We have used the concept of Mu in our logic since the start, but we didn’t always have a name for it. The name ended up coming from the koan Joshu’s Dog from The Gateless Gate;
A monk asked Joshu, a Chinese Zen master: “Has a dog Buddha-nature or not?”
Joshu answered: “Mu.”
Recently I found out that we weren’t the only people to do this, and infact mu is the standard word for the concept, also taken from Joshu’s dog koan! Take a look at this: http://en.wikipedia.org/wiki/Mu_(negative)
Mu means not applicable, moot, invalid. It means the statement is incapable of being true or false. This is invariably because one or more or the premises or prerequisites for that statement being true are false.

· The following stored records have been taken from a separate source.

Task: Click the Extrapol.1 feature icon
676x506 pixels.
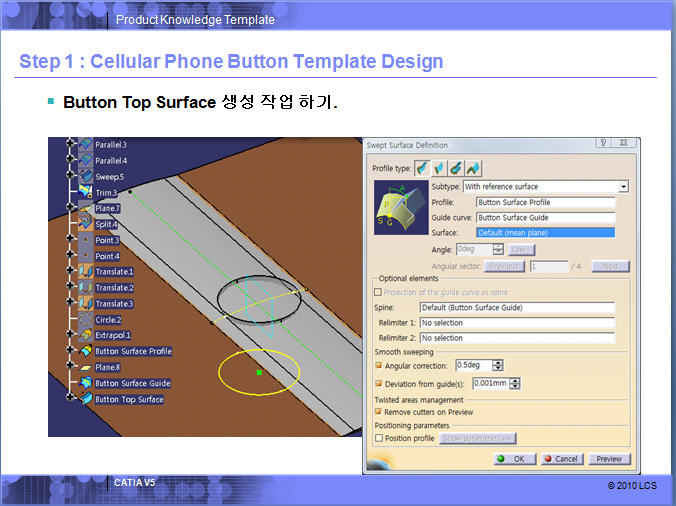Action: tap(86, 335)
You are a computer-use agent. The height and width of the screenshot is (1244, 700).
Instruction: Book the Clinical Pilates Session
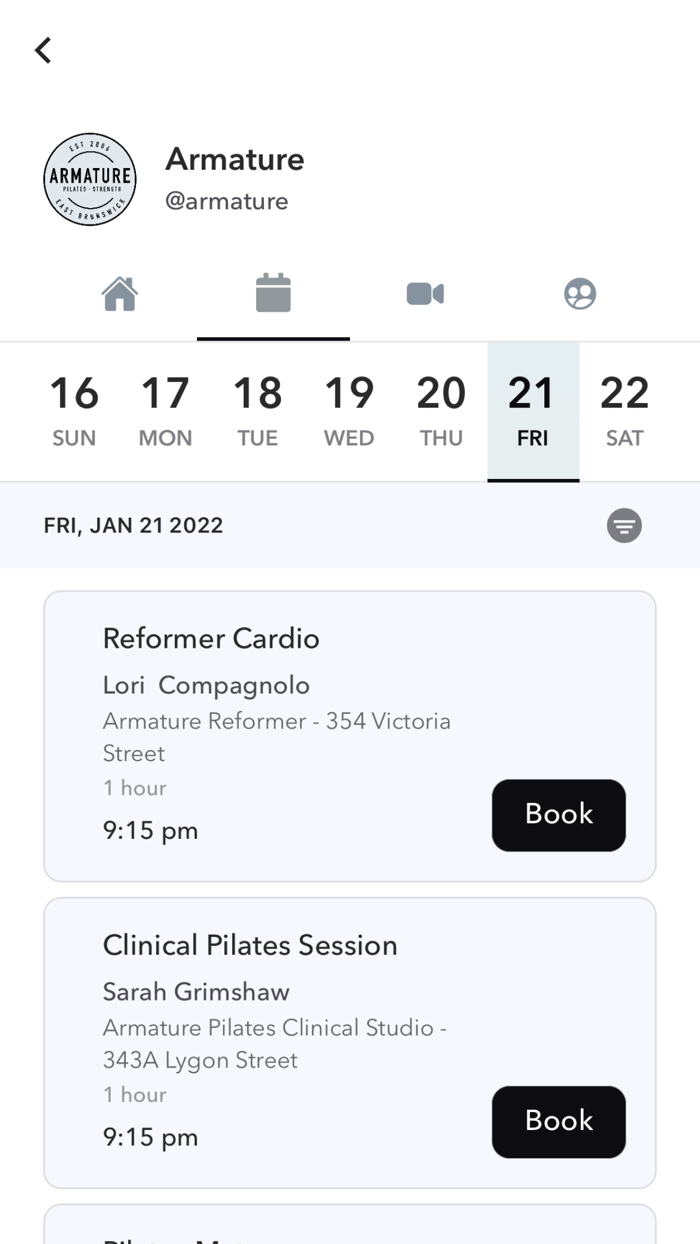(x=558, y=1122)
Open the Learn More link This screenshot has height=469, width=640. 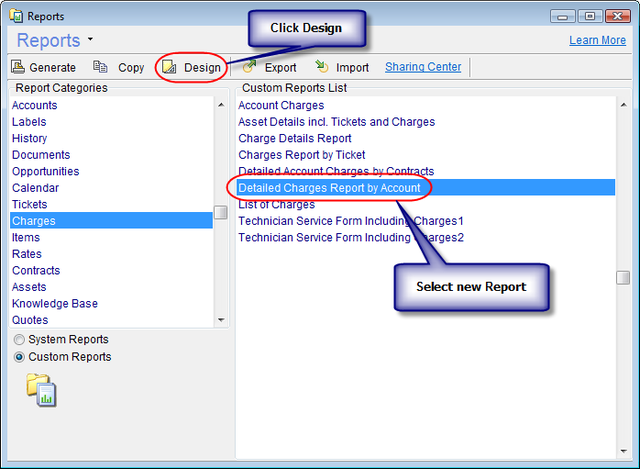(597, 40)
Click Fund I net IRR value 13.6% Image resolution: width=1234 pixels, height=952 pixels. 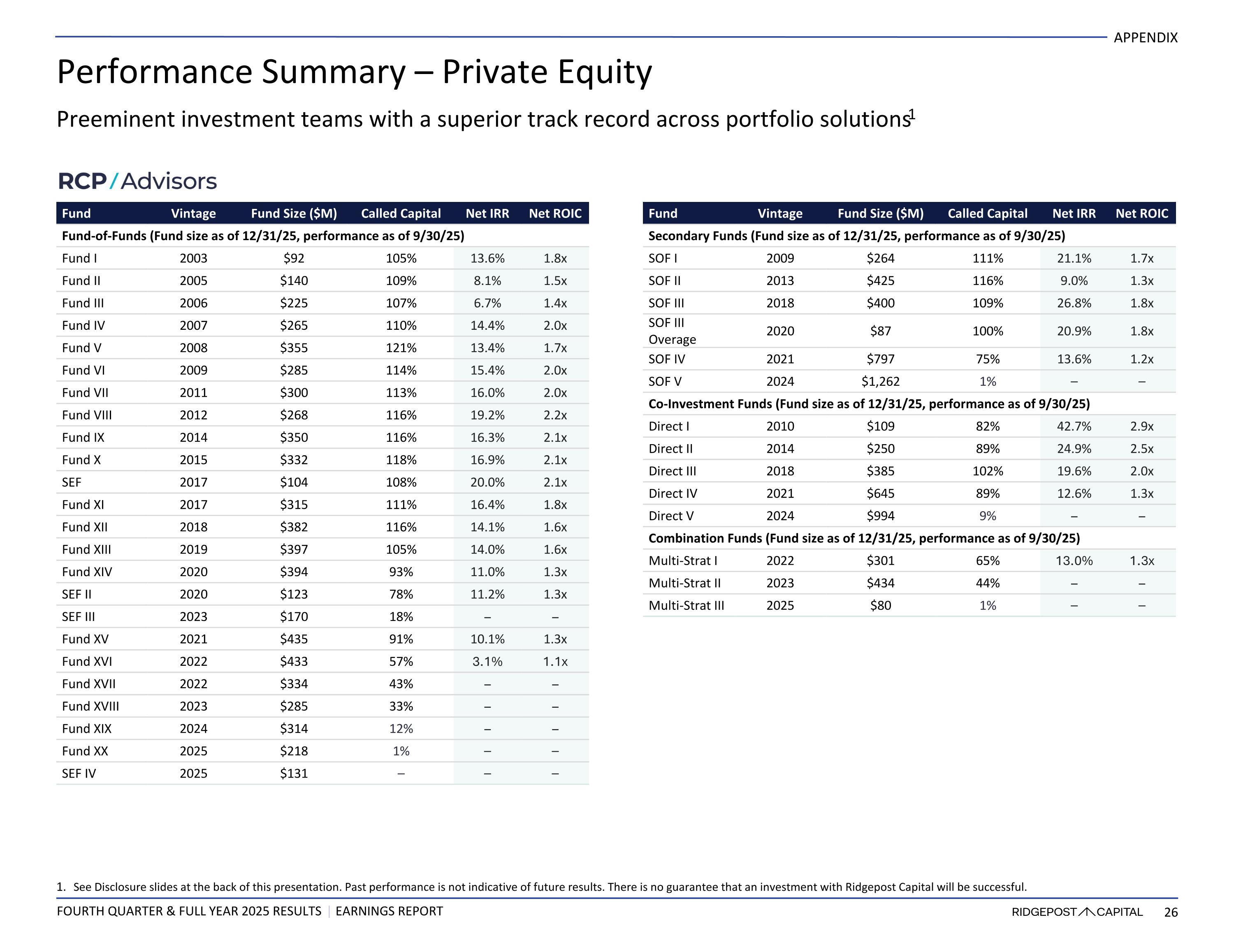487,258
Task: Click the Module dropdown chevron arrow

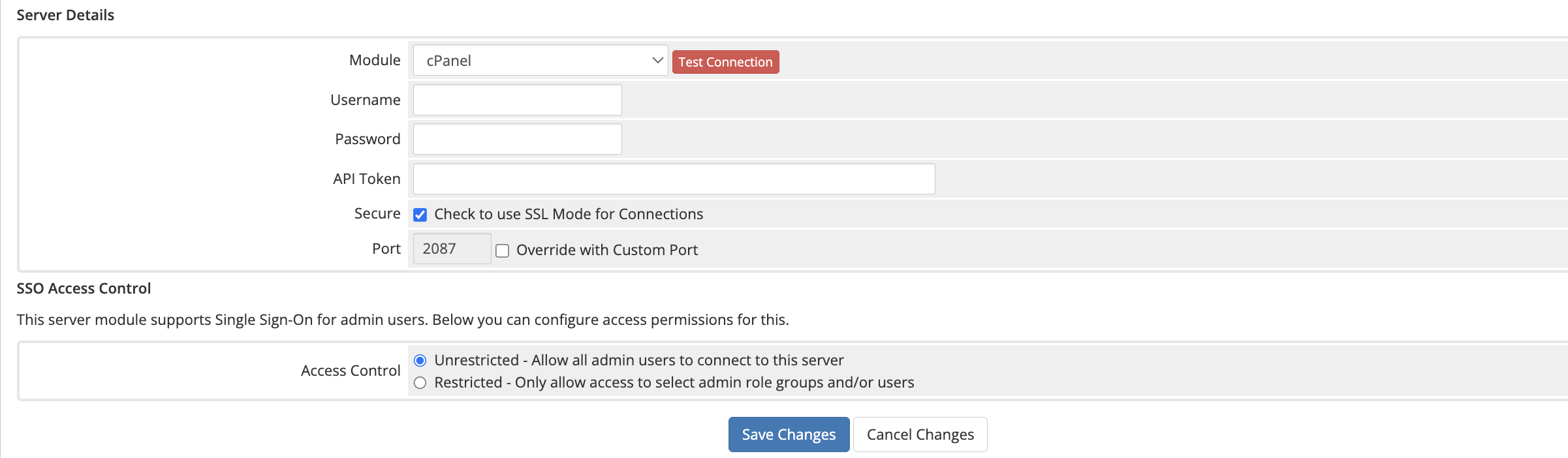Action: pos(657,60)
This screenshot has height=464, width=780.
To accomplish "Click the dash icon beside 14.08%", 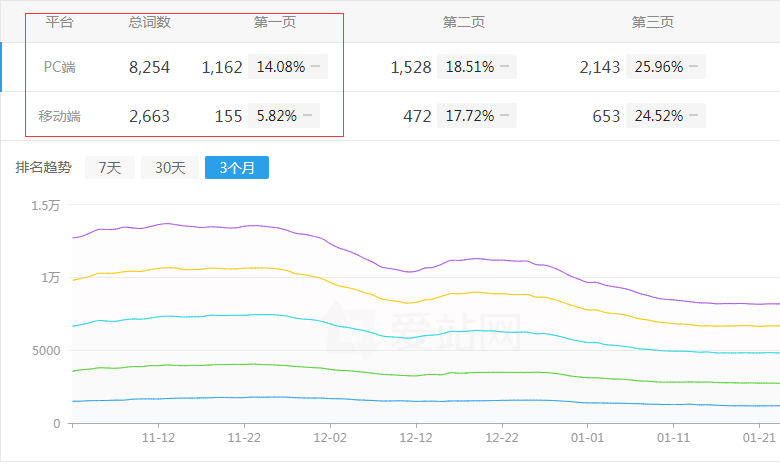I will coord(316,67).
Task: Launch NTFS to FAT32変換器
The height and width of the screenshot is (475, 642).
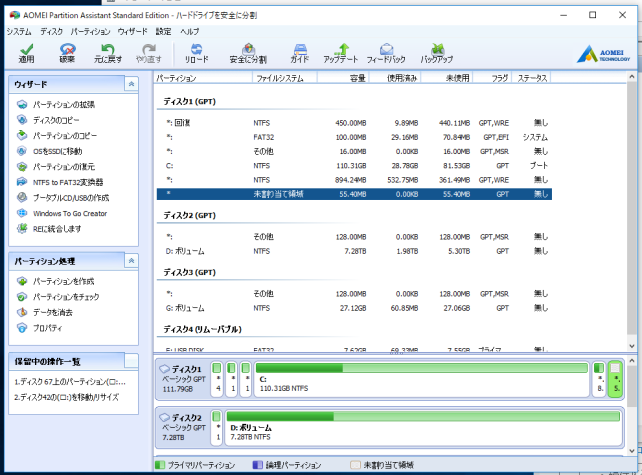Action: (67, 182)
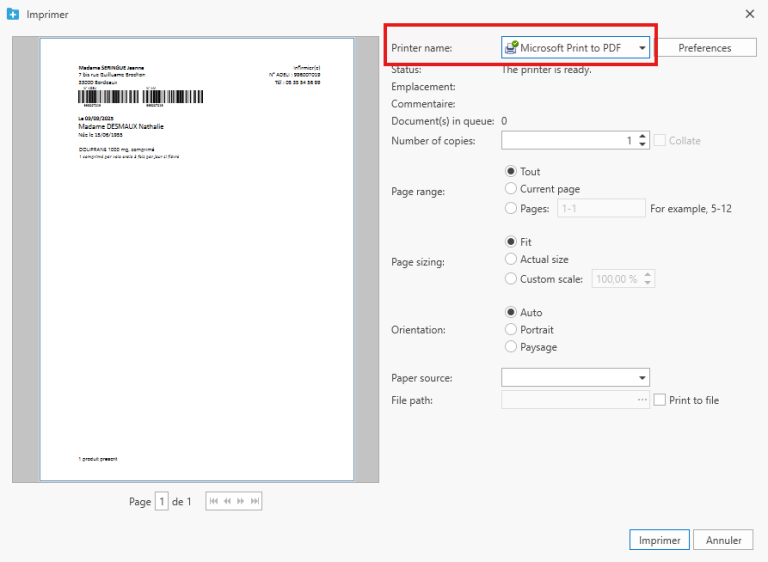This screenshot has height=562, width=768.
Task: Enable the Print to file checkbox
Action: click(659, 400)
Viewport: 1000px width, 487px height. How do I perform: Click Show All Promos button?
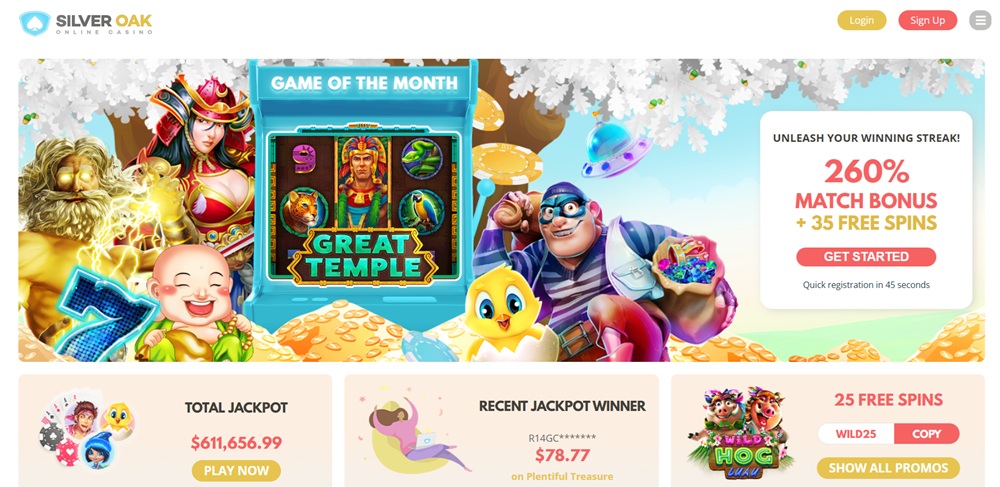pos(888,468)
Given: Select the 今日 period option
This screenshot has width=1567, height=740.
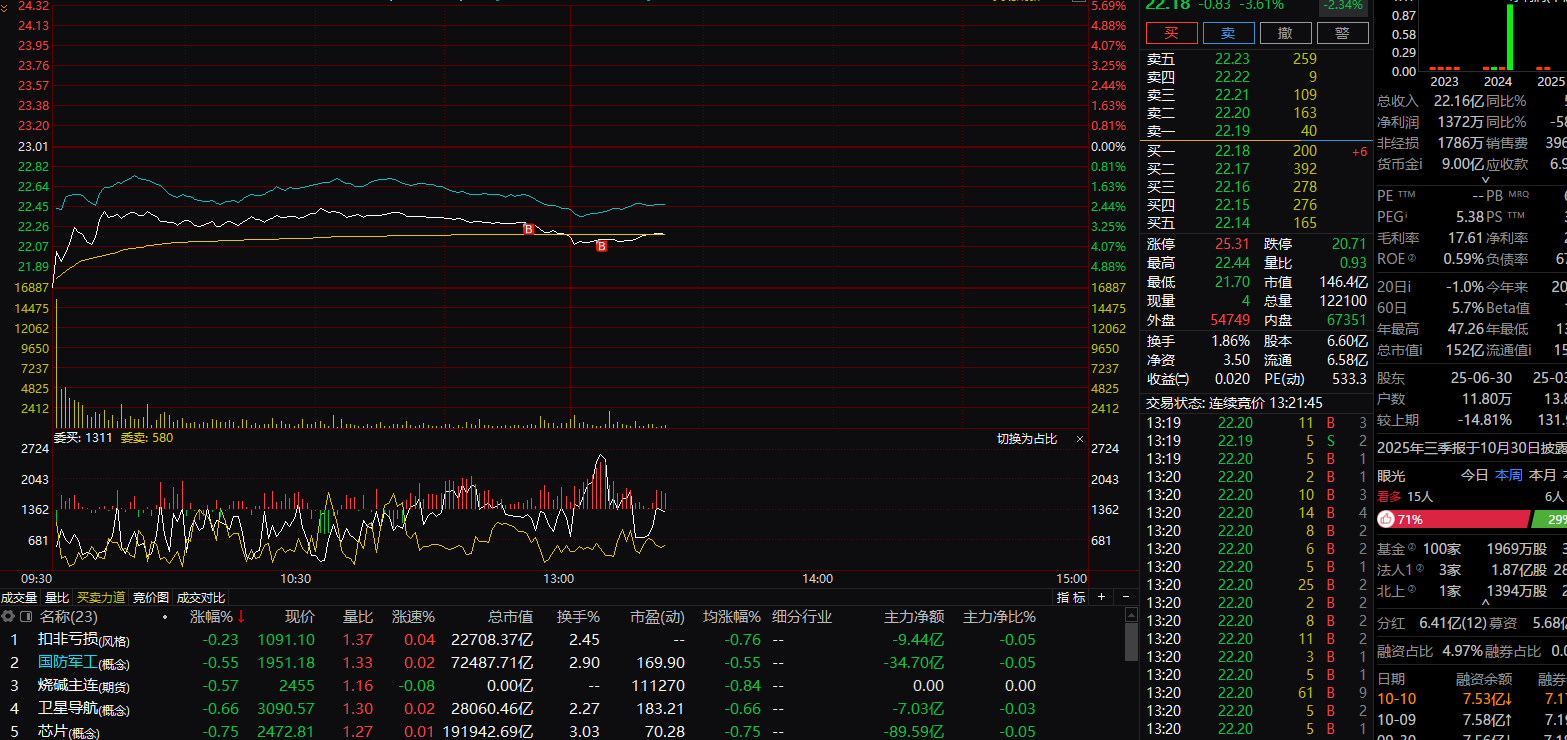Looking at the screenshot, I should pos(1474,475).
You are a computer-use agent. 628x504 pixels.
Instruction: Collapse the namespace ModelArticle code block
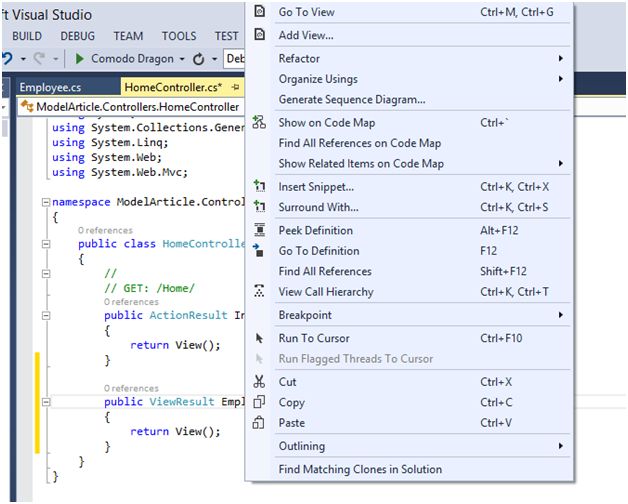[45, 201]
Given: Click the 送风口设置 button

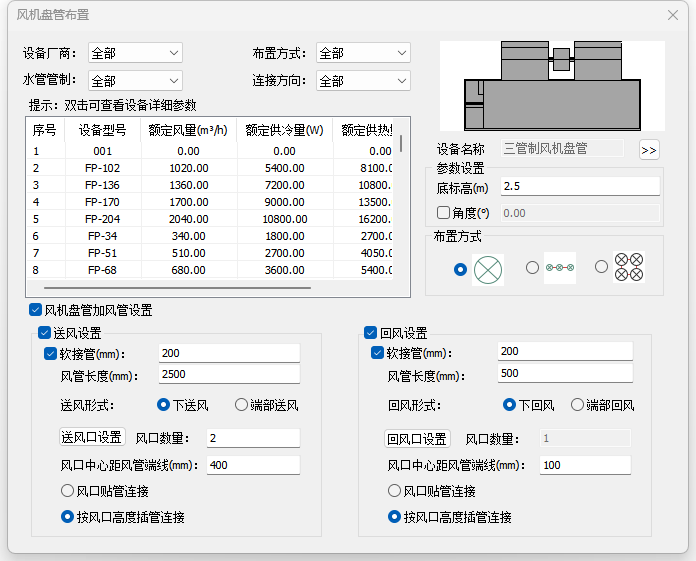Looking at the screenshot, I should click(92, 438).
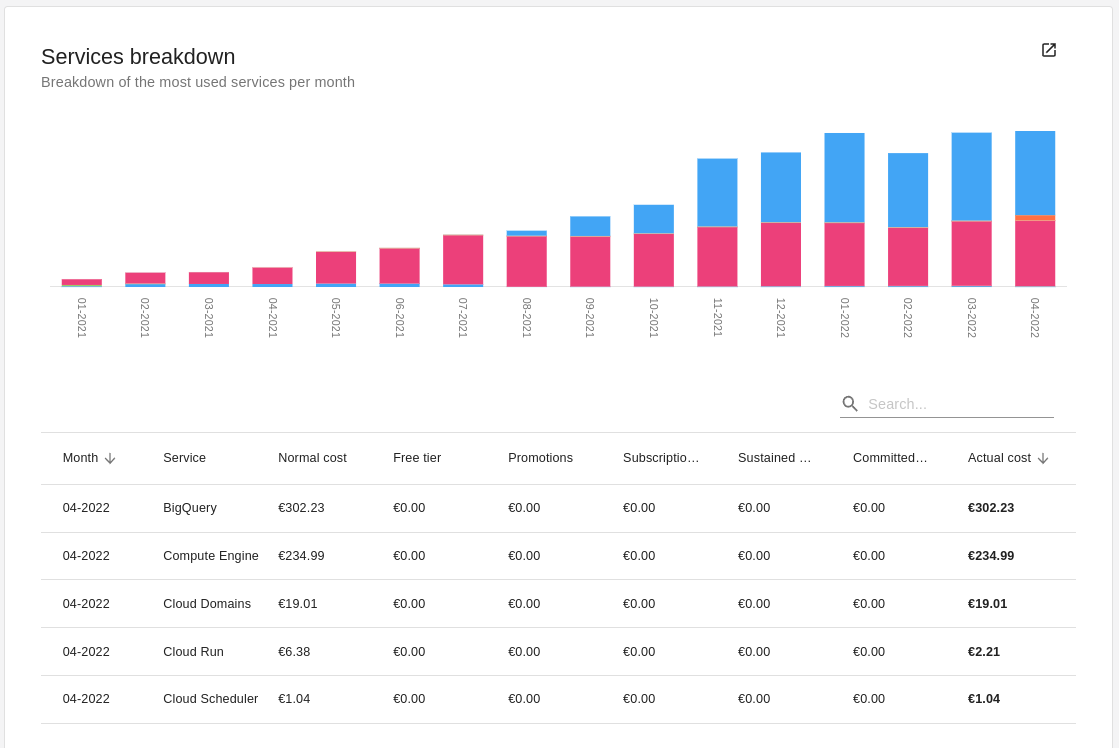Image resolution: width=1119 pixels, height=748 pixels.
Task: Click the truncated Committed usage column header
Action: (x=890, y=458)
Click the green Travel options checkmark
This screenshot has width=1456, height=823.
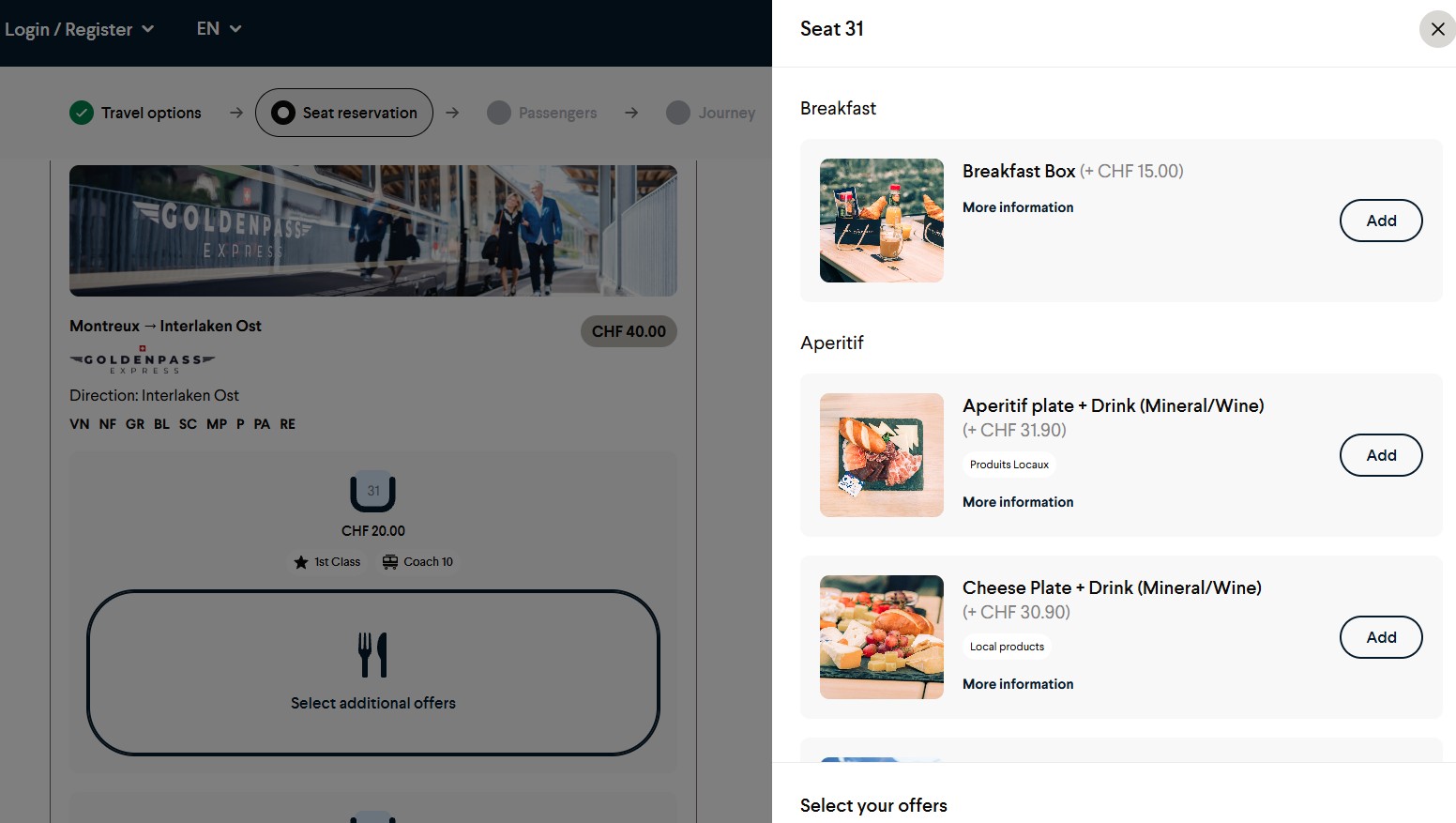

We call this shai, the Second Law of Logic. It states “If any statement is impossible to disprove, it is false.” So Mu can be considered at the same time as falsifiability, anything which whether it is true or false, would have no observable effect on the world is mu. There are different ways a concept can be Mu. There is the classical example used to demonstrate Mu of asking a bachelor “Have you stopped beating your wife yet?” The answer is mu, because the premises of the question are false. But there is another type of mu. Suppose the argument “There is a dog over there. I have a satchel. Therefore you are a piñata.” In this case, the answer is also mu, but while all of the individual statements may be true (and I would question the person who talks to piñatas), there is no relation between them. We call this latter type of mu ‘taim’. Furthermore, this sort argument is not even unsound necessarily although it very likely does seem to be the case. There is no way of actually “knowing” this however based on the logic of the statement, hence it being deemed mu.
We aren’t the only ones to use this concept, in computer programming it is called null, in mathematics its called the null set and it is also used allot in Buddhist logic. It is a third value of logic along with true and false, and the answer to most paradoxes.